The premise of the disappeared is their silence. In Desaparesidos, Lualhati Baustista’s latest novel, what one is treated to is an articulation of these silences that the disappeared bear, over and above the lives that they live as names on a list of people who have been captured and jailed, raped and tortured, and killed. And while you might say Bautista has done this before, or that this story about the Marcos dictatorship is old hat, Desaparesidos is anything but a mere repetition. It is not a sequel of any sort to Dekada ’70, but is a re-telling of that time in history and how we are clearly and inextricably linked to it, even when we’d rather imagine otherwise. And it’s precisely because of this that it’s an important read for the times.
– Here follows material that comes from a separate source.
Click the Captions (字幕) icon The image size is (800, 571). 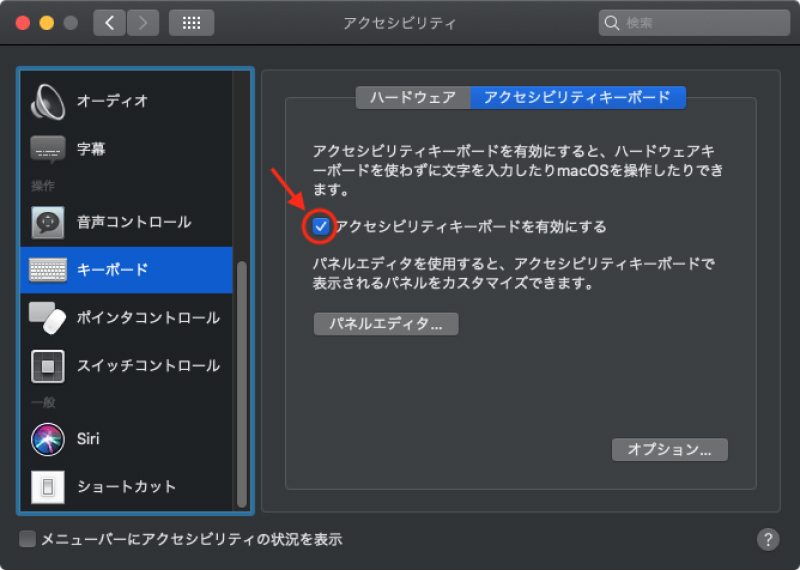coord(47,149)
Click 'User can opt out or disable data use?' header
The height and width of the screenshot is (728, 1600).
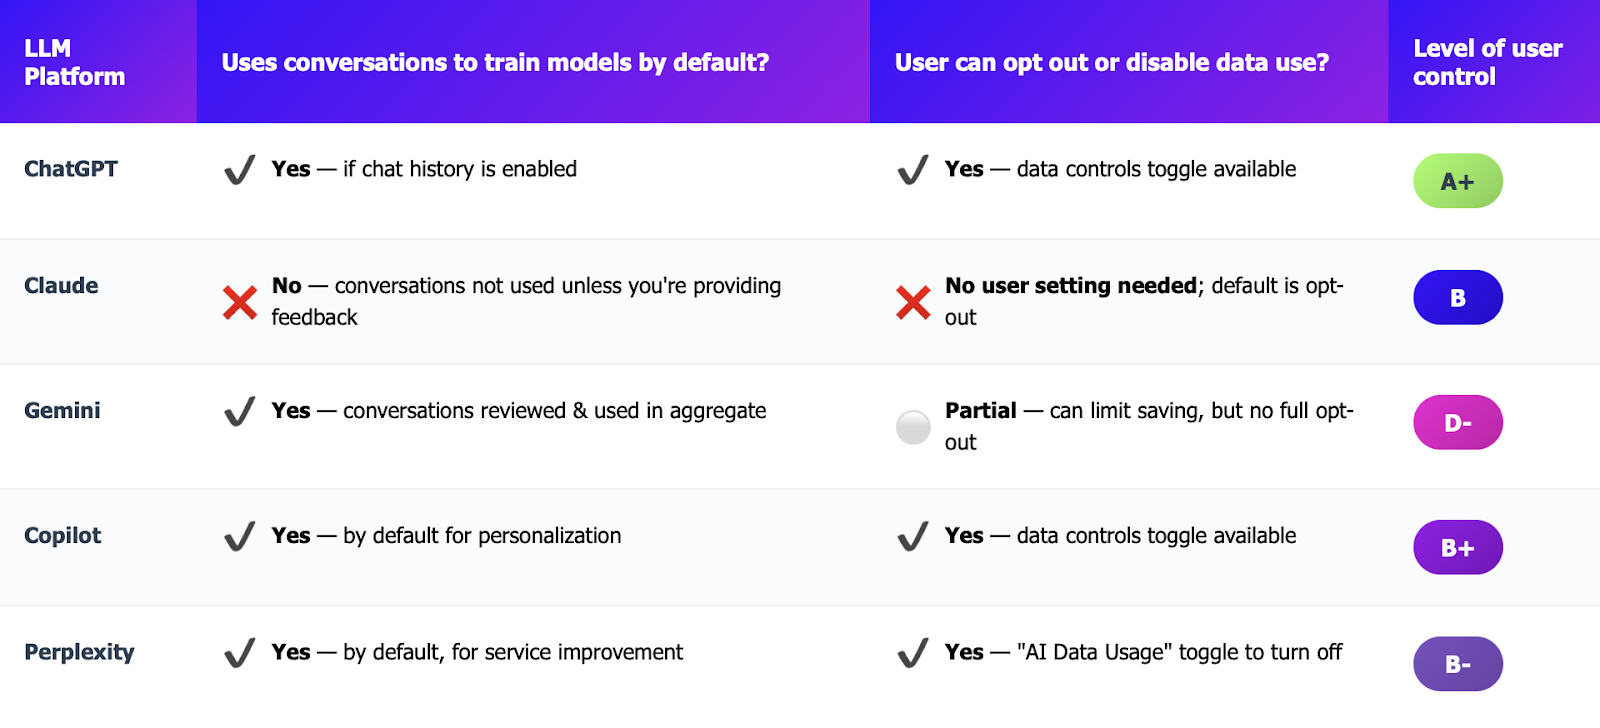(1112, 62)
Desaparesidos is the story of activists Anna and Roy, a couple in the present who have come together in love for each other and nation, and have one child Lorena, who they left to fend for herself, in houses of relatives and friends, for most of her childhood during Martial Law. Unbeknownst to Anna and Roy, Lorena’s childhood was riddled with questions about their absence, and what it was they were doing instead of caring for her and their family. With no answers to her questions, Lorena slowly began to harbor ill feelings against her parents, the movement they were part of, and the nation they served. But child as she was, and absent as her parents were, these feelings would be part of Lorena’s learned silence about what to her was a family that had disappeared before it even happened.
But Lorena’s parents had as many silences to bear. Forced to share their experiences of Martial Law under Marcos, they re-live what had been silenced by their unbreakable belief in what must be done for nation. As part of the group that filed a class suit against the Marcos regime’s human rights abuses, Anna and Roy are made to tell their individual stories of lost families and friends’ betrayals, of rape and torture in the hands of the military, and of renewal and hope in finding each other as political prisoners, and as freed individuals.
And yet, even when there is power in articulation, Anna and Roy continue to be silenced by their need to forget, which turns out to be an exercise in futility. Their dreams are riddled by their fears of capture, their tears are always reminiscent of those they weren’t allowed to shed, their relationship(s) in the present always a remnant of an unresolved past. It is because of this that when they return to Lorena after the 1986 EDSA Revolution, the family suffers as well. That it was missing for most of Lorena’s life made it a silence that all of them had to bear and resolve.
Which only happens when many other silence(s) are resolved, and some of the missing are found. Anna’s baby Malaya, lost since Martial Law is found through Karla, an ex-comrade who decides to come clean and return a now adult daughter to her rightful mother. Roy comes clean about killing ex-comrade Jinky, husband of Karla, the one who turned traitor and was responsible for Roy’s and many other activists’ capture. Lorena finds herself as daughter, when she is faced with the truths that her mother and father have survived through, and upon realizing through boyfriend Eman – himself a new generation activist – that all of the silences throughout their childhood was worth it.
Moving from the era of the Ferdinand Marcos dictatorship to the present, Bautista’s writing in Desaparesidos seems more adventurous this time around. While not new to social realism and historical fiction, she skillfully uses elements of postmodern fiction here, with a non-linear narrative that intertwines the past of Martial Law with the present of the Gloria Macapagal-Arroyo presidency as it is lived through the main characters. With this kind of storytelling, Bautista’s use of different narrative voices becomes believable as it shifts among all the characters, across the times and spaces which they inhabit. It even becomes important that Bautista cuts her story in the middle, to tell the story of nation in the chapter “once upon a fairytale, o ang pag-iibigang Marcos-U.S.” – something which wouldn’t have succeeded in a conventionally told story. Theepilogue on the unjust outcome of the class suit filed by the victims of Martial Law, no thanks to the current President who decided that none of the victims would get anything, is meanwhile expected of historical realist fiction that skillfully intertwines fictionalized narratives with real stories of people’s lives.
And here lies the importance of Desaparesidos at a time when we are made to think that the vestiges of Martial Rule are gone, and in light of a current government that insists that many of the stories of the disappeared are exaggerations, that not all of those listed by human rights groupsare actually victims of forced disappearances or extrajudicial killings. What they forget about the disappeared are those they’ve left behind – they who have nothing to gain by making up the story of a loved one’s disappearance.
More importantly, what Bautista’s Desaparesidos points out is that more than the physical disappearance of the people who are stolen from the lives they had a right to live, there is that which is stolen from them in soul and spirit. The intangible, the unarticulated, and the most painful things that are lost – time, love, family – are those that cannot be returned. For the disappeared, those they leave behind, and those who are allowed by sheer luck to return to tell their stories, Bautista tells us that in many ways, they all continue to deal with silence. In Desaparesidos, we are reminded that we dwell in those silences, too.